Saved entries
..............................

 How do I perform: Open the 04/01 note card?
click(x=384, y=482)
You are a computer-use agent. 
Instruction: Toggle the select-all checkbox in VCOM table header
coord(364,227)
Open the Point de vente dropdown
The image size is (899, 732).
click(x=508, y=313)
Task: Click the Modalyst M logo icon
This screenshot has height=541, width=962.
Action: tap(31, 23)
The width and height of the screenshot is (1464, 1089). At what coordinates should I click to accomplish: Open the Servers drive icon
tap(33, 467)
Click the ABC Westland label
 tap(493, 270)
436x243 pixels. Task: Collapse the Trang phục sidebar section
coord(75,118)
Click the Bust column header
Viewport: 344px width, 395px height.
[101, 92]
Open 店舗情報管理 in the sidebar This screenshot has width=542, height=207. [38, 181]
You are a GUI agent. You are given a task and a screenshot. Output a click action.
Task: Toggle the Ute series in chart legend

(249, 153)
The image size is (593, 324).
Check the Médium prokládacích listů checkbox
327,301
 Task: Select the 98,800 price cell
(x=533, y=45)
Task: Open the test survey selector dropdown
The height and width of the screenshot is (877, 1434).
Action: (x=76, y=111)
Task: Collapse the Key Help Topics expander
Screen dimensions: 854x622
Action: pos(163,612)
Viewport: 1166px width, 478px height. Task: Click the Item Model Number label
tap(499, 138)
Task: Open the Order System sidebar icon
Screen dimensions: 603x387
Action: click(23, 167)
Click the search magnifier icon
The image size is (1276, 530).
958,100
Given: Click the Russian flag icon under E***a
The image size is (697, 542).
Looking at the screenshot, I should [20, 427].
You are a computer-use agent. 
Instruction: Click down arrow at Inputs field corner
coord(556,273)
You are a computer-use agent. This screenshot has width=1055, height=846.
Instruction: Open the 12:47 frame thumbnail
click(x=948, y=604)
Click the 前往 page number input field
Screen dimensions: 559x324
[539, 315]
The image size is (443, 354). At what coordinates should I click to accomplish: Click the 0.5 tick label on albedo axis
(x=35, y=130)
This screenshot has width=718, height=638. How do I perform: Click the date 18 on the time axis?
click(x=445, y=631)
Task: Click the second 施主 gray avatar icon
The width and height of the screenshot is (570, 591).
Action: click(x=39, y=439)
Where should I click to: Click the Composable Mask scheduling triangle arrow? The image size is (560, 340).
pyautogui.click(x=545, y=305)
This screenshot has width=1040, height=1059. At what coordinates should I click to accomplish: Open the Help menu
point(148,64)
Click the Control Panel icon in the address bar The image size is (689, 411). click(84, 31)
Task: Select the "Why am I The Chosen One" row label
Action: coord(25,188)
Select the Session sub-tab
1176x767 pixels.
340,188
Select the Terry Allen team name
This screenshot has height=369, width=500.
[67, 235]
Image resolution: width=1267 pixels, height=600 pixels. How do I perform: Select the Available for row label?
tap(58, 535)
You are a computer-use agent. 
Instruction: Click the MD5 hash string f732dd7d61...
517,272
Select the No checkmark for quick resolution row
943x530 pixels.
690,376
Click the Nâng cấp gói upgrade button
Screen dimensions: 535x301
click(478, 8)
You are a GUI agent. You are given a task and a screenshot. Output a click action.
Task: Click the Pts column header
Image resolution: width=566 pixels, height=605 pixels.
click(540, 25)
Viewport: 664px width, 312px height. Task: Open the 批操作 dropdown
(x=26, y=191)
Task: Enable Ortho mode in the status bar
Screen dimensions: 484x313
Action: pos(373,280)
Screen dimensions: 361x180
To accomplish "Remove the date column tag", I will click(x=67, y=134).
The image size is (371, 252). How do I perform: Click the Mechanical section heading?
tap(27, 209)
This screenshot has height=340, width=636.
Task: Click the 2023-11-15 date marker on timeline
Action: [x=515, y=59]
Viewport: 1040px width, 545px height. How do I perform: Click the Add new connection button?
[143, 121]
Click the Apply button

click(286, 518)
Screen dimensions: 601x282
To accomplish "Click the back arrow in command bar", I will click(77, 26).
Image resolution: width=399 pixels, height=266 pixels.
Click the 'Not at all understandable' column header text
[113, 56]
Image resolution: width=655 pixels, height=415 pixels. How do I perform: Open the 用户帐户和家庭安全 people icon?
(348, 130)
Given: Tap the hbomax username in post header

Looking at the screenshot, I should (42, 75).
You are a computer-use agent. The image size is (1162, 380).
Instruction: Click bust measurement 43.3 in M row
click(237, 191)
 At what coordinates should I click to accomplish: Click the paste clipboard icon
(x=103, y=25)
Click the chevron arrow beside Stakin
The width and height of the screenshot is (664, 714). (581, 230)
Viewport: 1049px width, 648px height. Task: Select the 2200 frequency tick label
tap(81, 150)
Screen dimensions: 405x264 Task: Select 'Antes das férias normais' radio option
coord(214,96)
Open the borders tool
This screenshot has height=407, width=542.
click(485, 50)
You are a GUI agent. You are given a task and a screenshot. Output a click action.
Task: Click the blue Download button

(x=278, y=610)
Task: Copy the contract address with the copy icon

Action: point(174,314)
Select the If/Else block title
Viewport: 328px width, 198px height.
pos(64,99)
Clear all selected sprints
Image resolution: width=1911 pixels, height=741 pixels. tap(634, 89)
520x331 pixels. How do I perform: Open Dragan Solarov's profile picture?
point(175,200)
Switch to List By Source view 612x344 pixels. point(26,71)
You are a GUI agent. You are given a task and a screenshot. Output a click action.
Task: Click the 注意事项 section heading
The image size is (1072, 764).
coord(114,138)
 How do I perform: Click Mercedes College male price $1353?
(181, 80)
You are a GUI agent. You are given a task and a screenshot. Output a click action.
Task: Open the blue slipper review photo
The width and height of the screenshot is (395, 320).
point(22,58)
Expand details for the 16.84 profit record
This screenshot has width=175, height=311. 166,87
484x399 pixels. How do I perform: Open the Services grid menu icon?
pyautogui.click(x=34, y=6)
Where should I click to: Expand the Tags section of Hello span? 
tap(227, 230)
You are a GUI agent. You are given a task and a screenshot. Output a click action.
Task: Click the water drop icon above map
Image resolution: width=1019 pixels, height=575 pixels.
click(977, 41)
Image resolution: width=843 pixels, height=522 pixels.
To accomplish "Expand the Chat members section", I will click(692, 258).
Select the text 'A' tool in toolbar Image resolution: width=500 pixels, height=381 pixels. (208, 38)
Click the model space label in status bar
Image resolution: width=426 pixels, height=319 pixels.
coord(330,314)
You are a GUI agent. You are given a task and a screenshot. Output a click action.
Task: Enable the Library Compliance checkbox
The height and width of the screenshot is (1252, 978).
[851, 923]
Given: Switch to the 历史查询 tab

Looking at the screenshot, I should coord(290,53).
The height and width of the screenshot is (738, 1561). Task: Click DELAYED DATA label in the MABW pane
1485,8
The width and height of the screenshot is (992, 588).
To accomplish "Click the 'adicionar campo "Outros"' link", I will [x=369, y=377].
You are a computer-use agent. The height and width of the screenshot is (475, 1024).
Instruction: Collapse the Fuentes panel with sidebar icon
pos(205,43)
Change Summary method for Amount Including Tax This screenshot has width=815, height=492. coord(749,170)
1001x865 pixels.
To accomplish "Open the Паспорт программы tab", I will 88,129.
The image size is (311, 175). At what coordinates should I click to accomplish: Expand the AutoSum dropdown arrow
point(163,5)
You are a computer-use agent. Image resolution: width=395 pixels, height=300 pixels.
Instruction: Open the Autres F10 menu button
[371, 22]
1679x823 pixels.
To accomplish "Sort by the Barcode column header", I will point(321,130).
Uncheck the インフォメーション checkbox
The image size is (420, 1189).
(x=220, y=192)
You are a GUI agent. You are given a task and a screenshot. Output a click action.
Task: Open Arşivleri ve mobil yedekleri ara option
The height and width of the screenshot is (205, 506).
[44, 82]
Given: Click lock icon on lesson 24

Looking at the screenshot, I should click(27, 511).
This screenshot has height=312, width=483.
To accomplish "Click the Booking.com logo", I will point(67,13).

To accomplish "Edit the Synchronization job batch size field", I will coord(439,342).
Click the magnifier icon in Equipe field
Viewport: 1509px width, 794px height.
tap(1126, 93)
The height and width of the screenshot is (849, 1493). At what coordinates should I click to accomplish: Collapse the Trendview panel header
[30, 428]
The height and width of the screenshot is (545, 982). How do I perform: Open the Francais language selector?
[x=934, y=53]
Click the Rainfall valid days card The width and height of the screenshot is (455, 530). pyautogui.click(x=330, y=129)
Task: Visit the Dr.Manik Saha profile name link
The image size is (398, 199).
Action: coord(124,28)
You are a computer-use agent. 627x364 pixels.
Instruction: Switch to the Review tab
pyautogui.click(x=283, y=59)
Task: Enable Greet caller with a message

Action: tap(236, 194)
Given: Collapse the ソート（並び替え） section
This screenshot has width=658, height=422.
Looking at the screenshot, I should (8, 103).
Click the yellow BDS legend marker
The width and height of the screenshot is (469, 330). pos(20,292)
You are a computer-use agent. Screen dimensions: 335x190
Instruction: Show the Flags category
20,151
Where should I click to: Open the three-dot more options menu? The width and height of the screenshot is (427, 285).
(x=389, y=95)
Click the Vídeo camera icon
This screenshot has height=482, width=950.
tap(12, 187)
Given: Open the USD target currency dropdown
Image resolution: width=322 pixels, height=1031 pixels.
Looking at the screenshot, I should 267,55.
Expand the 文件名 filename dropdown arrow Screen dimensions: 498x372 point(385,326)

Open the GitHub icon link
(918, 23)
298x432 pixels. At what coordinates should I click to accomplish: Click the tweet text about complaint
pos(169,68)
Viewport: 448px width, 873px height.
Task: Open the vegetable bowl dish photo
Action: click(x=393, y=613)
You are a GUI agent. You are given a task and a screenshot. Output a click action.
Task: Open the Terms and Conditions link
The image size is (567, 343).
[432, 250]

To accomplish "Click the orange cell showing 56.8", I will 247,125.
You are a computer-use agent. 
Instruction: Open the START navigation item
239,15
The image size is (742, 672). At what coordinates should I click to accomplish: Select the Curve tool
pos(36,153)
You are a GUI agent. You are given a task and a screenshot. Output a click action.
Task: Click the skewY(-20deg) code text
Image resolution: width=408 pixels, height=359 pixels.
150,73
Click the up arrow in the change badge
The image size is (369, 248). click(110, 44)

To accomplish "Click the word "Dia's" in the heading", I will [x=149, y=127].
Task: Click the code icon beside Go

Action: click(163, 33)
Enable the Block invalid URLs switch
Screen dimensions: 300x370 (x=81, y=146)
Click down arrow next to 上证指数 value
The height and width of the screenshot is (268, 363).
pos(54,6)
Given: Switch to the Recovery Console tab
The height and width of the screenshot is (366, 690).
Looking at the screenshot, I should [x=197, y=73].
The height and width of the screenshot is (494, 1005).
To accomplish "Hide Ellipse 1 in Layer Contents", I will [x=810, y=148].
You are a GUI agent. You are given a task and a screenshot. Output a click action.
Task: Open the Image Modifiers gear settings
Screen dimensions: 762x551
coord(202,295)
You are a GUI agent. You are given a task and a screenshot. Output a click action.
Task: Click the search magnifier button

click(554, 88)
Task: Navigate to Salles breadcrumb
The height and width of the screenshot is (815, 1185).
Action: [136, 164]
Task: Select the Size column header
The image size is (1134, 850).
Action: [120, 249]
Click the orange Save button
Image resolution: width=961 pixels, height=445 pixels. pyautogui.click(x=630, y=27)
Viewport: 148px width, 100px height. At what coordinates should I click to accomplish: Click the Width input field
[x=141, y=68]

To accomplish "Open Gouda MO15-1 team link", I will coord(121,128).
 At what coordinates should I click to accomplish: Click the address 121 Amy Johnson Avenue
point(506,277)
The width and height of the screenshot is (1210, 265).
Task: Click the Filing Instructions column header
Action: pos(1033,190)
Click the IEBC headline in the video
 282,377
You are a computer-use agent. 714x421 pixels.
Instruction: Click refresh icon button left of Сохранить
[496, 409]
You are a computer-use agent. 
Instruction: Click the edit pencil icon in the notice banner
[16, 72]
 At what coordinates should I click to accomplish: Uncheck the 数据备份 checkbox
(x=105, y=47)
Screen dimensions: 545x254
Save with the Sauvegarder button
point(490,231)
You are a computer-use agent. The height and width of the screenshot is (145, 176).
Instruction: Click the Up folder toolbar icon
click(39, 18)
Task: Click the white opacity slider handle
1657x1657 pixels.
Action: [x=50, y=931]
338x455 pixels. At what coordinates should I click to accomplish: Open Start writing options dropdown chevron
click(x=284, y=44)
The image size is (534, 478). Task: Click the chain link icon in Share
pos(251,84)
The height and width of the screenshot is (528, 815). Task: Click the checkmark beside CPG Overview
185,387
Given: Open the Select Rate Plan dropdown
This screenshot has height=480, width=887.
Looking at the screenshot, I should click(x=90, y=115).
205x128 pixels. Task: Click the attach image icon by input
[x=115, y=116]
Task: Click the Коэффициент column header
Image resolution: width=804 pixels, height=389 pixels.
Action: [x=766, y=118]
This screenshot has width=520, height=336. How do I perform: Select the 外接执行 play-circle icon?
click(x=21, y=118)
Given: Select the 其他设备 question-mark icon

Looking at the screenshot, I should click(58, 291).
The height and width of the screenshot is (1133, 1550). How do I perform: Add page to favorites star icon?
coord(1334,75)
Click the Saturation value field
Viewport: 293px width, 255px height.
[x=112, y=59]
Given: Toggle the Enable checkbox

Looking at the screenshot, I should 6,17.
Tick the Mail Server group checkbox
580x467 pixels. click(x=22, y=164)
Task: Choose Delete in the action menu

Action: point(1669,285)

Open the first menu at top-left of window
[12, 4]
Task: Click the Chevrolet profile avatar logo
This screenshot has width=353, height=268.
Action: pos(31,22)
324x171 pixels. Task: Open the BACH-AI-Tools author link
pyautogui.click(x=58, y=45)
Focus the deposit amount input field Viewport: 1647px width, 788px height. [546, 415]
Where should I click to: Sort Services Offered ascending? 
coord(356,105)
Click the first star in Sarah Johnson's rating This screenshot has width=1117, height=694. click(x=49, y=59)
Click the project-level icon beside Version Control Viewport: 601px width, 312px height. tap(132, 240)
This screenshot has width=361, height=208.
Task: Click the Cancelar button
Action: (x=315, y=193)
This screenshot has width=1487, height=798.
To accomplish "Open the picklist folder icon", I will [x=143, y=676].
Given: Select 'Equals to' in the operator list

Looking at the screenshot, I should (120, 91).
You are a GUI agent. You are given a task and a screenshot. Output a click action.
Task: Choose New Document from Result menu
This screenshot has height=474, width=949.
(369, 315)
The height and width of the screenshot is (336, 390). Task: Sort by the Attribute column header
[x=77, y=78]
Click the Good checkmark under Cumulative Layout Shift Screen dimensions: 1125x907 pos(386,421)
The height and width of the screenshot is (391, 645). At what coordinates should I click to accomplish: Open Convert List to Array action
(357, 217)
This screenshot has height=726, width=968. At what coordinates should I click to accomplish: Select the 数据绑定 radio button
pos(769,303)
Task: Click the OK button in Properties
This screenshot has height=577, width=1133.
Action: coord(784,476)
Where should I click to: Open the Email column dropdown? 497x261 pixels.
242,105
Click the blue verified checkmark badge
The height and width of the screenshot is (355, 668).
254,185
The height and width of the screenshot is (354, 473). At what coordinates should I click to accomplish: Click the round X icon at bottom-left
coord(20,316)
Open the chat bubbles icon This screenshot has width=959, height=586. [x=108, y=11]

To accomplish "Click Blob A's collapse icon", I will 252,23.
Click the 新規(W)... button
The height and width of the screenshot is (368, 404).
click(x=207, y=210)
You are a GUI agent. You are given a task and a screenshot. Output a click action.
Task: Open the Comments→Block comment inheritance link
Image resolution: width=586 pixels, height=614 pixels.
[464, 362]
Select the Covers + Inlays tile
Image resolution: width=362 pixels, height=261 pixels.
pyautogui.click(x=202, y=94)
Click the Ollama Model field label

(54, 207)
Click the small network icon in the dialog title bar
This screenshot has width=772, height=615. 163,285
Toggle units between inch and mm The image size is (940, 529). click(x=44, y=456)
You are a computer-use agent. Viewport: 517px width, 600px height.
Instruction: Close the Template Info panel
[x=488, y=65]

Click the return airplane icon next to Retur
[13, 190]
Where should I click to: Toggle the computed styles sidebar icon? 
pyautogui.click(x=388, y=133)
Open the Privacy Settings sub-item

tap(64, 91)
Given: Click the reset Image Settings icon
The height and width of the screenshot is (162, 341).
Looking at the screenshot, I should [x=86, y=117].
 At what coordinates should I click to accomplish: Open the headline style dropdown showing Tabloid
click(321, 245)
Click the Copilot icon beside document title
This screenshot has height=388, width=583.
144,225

..............................

Beginning with the line that contains "Click the small" and ending with the last line of the data above, return those lines exactly and nothing else.

Click the small network icon in the dialog title bar
This screenshot has width=772, height=615. 163,285
Toggle units between inch and mm The image size is (940, 529). click(x=44, y=456)
You are a computer-use agent. Viewport: 517px width, 600px height.
Instruction: Close the Template Info panel
[x=488, y=65]

Click the return airplane icon next to Retur
[13, 190]
Where should I click to: Toggle the computed styles sidebar icon? 
pyautogui.click(x=388, y=133)
Open the Privacy Settings sub-item

tap(64, 91)
Given: Click the reset Image Settings icon
The height and width of the screenshot is (162, 341).
Looking at the screenshot, I should [x=86, y=117].
 At what coordinates should I click to accomplish: Open the headline style dropdown showing Tabloid
click(321, 245)
Click the Copilot icon beside document title
This screenshot has height=388, width=583.
144,225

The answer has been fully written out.